Saved data entries:

-- Opening Marker --

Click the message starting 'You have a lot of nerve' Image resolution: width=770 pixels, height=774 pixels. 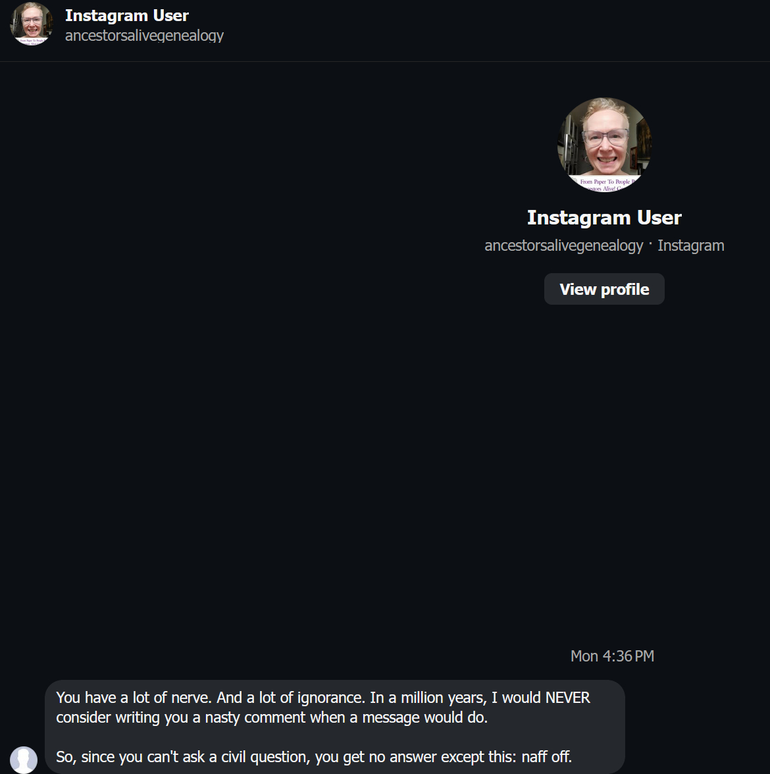[x=334, y=727]
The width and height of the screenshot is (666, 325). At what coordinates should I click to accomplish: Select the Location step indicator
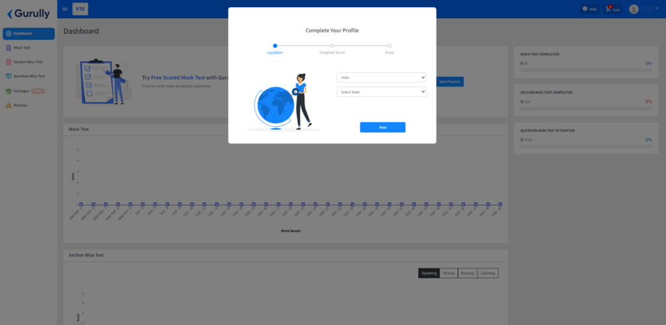(x=275, y=46)
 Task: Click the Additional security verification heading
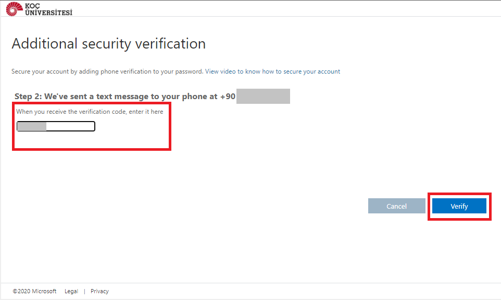tap(108, 44)
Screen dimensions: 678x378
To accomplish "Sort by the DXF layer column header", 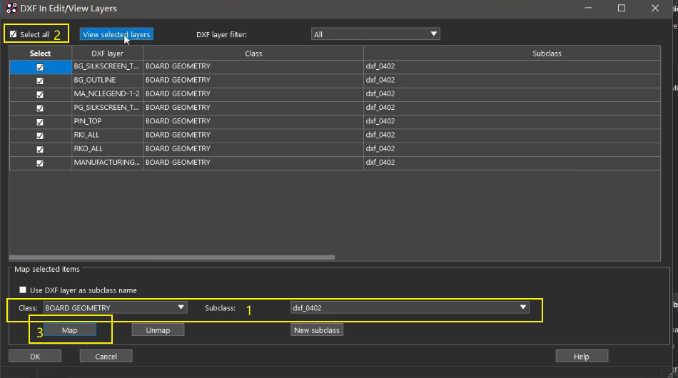I will (107, 53).
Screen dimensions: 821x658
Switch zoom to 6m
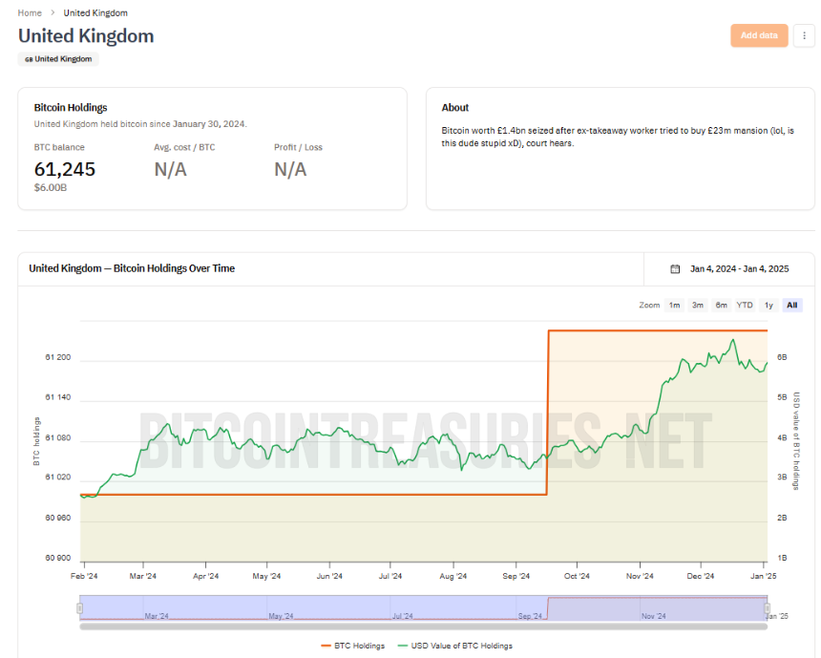pos(721,305)
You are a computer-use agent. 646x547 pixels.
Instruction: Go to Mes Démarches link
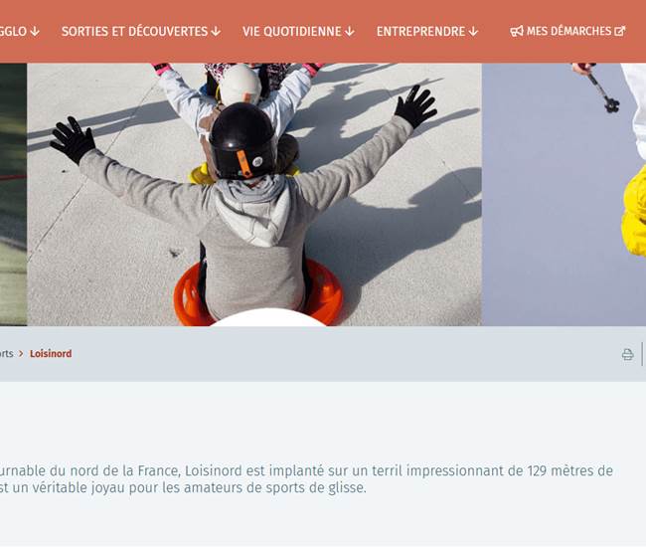pyautogui.click(x=568, y=31)
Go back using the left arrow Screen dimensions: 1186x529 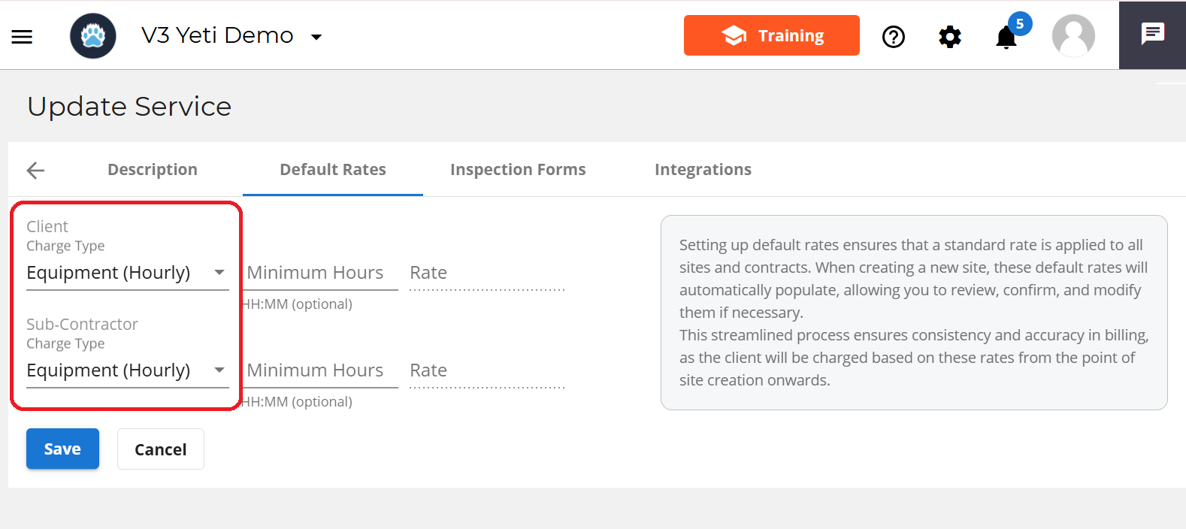click(x=35, y=171)
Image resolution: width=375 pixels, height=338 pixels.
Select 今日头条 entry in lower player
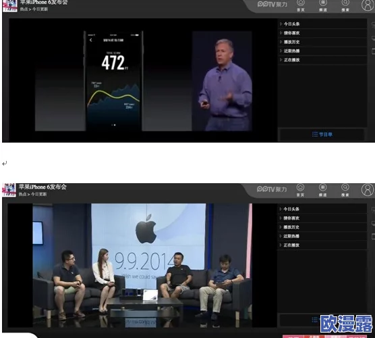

-- Closing Marker --

# AIM OF THE EXERCISE:
Excluding the pictures, retype the line containing "Image resolution: width=375" and all lines after it down to the end of the data above.

# ANSWER BOX:
Image resolution: width=375 pixels, height=338 pixels.
Select 今日头条 entry in lower player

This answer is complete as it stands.